■ **TASK INSTRUCTIONS**: Present the following entries again, word for word and in full.

■ **RECORDS PROVIDED**:

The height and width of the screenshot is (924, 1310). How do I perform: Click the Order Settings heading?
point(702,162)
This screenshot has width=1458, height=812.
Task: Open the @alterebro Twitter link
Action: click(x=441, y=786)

■ **SOLUTION**:
The height and width of the screenshot is (924, 1310). How do I perform: Click the Order Settings heading?
point(702,162)
This screenshot has width=1458, height=812.
Task: Open the @alterebro Twitter link
Action: click(x=441, y=786)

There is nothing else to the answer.